- [SUPPLIED TEXT]:
** Start **

That doesn’t mean, however, that there weren’t tensions and divisions regarding NATO, both within different sections of the US state and amongst the imperialist powers as they sought, where possible, to defend and promote their own national interests. There were constant clashes over how much the European members, and the US, should be spending on the defence of Europe, as governments came under pressure from working and middle-class people demanding more spending on public services. There were divided positions over the installation of nuclear weapons in Europe, with massive protests erupting in the 1950s and, in particular, the early to mid-1980s, in many NATO member countries. In response to mass anti-war protests at home, no other NATO member state sent troops to support the US in its war against the national liberation movement in Vietnam.

French President Charles de Gaulle had for several years been pushing for NATO to expand its global role beyond Europe, linked to defending French imperialism’s colonial interests, especially in North Africa. But he also had fought for national control of any nuclear arsenal on French soil and withdrew France from NATO’s integrated military command in 1966, although still remaining a member of the alliance.

So the existence of the Soviet bloc didn’t eliminate national divisions between the imperialist countries in the alliance, but it did serve to contain them. As the US State Department graphically put it, it was the “cement of fear” holding NATO together. After Suez the German foreign minister Heinrich von Brentano declared that “NATO is temporarily dead”. Within days Soviet troops had invaded Hungary to brutally crush the uprising of workers and students there – the beginnings of a political revolution with the potential to overthrow the bureaucracy in Hungary and threaten the privileged power of the bureaucratic elite in the Soviet Union itself. But it also had the effect of pushing the NATO powers together again after the Suez rift.

The post-war, bipolar global order, dominated by two nuclear-armed superpowers, with the capacity for ‘Mutual Assured Destruction’, and using the threat from each other to hold on to their power and keep their working classes in check, created a relatively stable world balance of forces: a ‘Cold War’, within which for 50 years NATO wasn’t involved in a single military conflict.

This didn’t mean, of course, that the post-war period was free of war; on the contrary. As well as direct military interventions, as by US imperialism in Vietnam and Korea, the competition between the two main powers was also played out in the colonial and ex-colonial world via proxy forces – in Angola and Mozambique, for example. But although the world appeared to come close in the Cuban missile crisis of 1962, a direct ‘hot war’ between the two main powers was averted, and potential clashes flowing from the different national interests of the imperialist countries reined in. (See The Nuclear Threat in the New Era, Socialism Today issue No.261, October 2022)

** End **

- [PARTS OF THE EXERCISE]:
1. According to the NATO passage, in what year did France withdraw from NATO's integrated military command?
2. Name every country that the NATO passage identifies as a place where US or Soviet forces, or proxy forces, fought or intervened.
3. Write the next part of the NATO passage, picking up after its final sentence.

(Some records)
** Start **

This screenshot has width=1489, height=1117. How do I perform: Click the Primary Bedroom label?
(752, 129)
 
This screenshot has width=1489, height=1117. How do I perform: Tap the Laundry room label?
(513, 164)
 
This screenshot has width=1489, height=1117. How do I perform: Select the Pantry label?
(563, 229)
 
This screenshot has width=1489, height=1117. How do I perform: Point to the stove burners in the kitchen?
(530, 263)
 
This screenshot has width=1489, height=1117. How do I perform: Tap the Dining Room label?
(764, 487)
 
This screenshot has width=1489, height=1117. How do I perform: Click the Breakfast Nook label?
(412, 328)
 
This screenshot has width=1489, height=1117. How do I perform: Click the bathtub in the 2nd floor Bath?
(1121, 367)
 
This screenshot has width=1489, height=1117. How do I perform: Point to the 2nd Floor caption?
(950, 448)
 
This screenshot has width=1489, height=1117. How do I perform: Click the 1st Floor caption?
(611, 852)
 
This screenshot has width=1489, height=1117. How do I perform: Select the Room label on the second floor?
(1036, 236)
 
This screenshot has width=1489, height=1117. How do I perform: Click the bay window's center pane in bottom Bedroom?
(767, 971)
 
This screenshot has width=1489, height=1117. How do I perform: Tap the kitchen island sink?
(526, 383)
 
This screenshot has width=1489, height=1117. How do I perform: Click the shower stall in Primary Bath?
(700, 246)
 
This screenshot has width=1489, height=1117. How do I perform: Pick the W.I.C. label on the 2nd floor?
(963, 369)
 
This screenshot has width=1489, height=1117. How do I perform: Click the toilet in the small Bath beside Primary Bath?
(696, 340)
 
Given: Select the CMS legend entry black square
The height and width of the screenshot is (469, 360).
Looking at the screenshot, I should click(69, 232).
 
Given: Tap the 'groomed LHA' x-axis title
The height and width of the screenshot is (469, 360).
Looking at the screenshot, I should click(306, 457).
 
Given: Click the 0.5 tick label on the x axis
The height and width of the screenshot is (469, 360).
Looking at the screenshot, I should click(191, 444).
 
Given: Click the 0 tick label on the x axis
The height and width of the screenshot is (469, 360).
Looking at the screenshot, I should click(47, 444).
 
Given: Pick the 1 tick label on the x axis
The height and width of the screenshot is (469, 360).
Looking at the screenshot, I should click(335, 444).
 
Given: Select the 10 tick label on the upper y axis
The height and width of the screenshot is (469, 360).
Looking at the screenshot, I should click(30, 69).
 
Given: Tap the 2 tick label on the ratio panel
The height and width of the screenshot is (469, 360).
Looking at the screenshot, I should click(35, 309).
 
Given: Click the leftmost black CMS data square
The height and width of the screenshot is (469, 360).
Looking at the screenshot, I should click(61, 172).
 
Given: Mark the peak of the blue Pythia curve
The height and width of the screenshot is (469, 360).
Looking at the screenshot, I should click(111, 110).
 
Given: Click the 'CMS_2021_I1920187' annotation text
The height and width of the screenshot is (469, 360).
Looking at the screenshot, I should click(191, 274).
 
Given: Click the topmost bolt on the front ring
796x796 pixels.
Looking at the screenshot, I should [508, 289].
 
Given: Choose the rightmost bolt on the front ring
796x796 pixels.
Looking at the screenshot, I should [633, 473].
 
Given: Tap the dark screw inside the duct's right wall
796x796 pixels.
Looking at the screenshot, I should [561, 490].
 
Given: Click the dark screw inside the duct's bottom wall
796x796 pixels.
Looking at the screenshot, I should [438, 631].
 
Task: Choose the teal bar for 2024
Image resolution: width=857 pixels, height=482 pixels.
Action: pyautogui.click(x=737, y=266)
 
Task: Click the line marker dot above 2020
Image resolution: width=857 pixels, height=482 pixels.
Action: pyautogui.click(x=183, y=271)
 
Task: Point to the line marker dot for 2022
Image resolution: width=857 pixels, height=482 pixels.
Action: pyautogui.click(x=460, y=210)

** End **

- [RESULTS FOR THE EXERCISE]:
1. 1966

2. Vietnam, Korea, Hungary, Angola, Mozambique

3.
New world order

With the fall of the Berlin wall in 1989 and the collapse of the Soviet Union two years later – due to the inherent contradictions of a top-down bureaucratic regime and the need to develop a more technically sophisticated economy – the ‘cement’ that had bound the Western imperialist powers together against a common enemy crumbled, unleashing centrifugal forces, clashes of competing national interests, and a volatile, unstable international ‘disorder’ in which the US was now the sole, and for a period, unchallenged superpower.

In this new context, US imperialism exploited its economic and military pre-eminence to reshape the post-war international framework into a ‘New World Order’, promoting the unrestrained extension of capitalism – the ‘victor’ of the ideological Cold War – throughout the globe, ensuring its own privileged access to world markets, backed up by military might. Multilateral institutions were remoulded – GATT transformed into the World Trade Organisation, for example, and the G7 group of major capitalist powers becoming the G8, in order to incorporate Russia, and then the G20. NATO’s role within this post-Stalinist, refashioned, international ‘rules-based’ system was also transformed – military deployment extending ‘out of area’, first to Eastern and central Europe and then far beyond the continent to Afghanistan.

The first Gulf war, which began in 1990 after Iraqi president Saddam Hussein invaded Kuwait – threatening oil supplies and US imperialism’s interests in the region – was not waged under the banner of NATO but through a US-led 42-country coalition, after President George H W Bush had secured a UN resolution ‘legitimising’ military force.

The rapid retreat and defeat of Saddam’s forces strengthened the global standing of US imperialism. However, just a few years after Bush had declared a new world order, the bloody wars which broke out in the Balkans – most notably in Bosnia-Herzegovina (1991-95) and Kosova (1999) – brutally exposed its limitations. All the ethnic and national divisions that had been relatively contained under Stalinist Yugoslavia erupted to the surface as the country broke up, fomented and exploited by national bureaucrats and would-be capitalists, as well as the Western capitalist powers manoeuvring in pursuit of markets and profits.

A United Nations intervention force proved totally incapable of stemming the massacres and horrific ethnic cleansing unleashed by the different national forces. The first fault-lines in the relative unity displayed by the various NATO members at the time of the Gulf war now emerged as national interests over markets, prestige and fears of wider geopolitical instability influenced the debates about whether or not to intervene militarily. These were the real interests that lay behind what the imperialist powers dubbed the oxymoron ‘humanitarian wars’.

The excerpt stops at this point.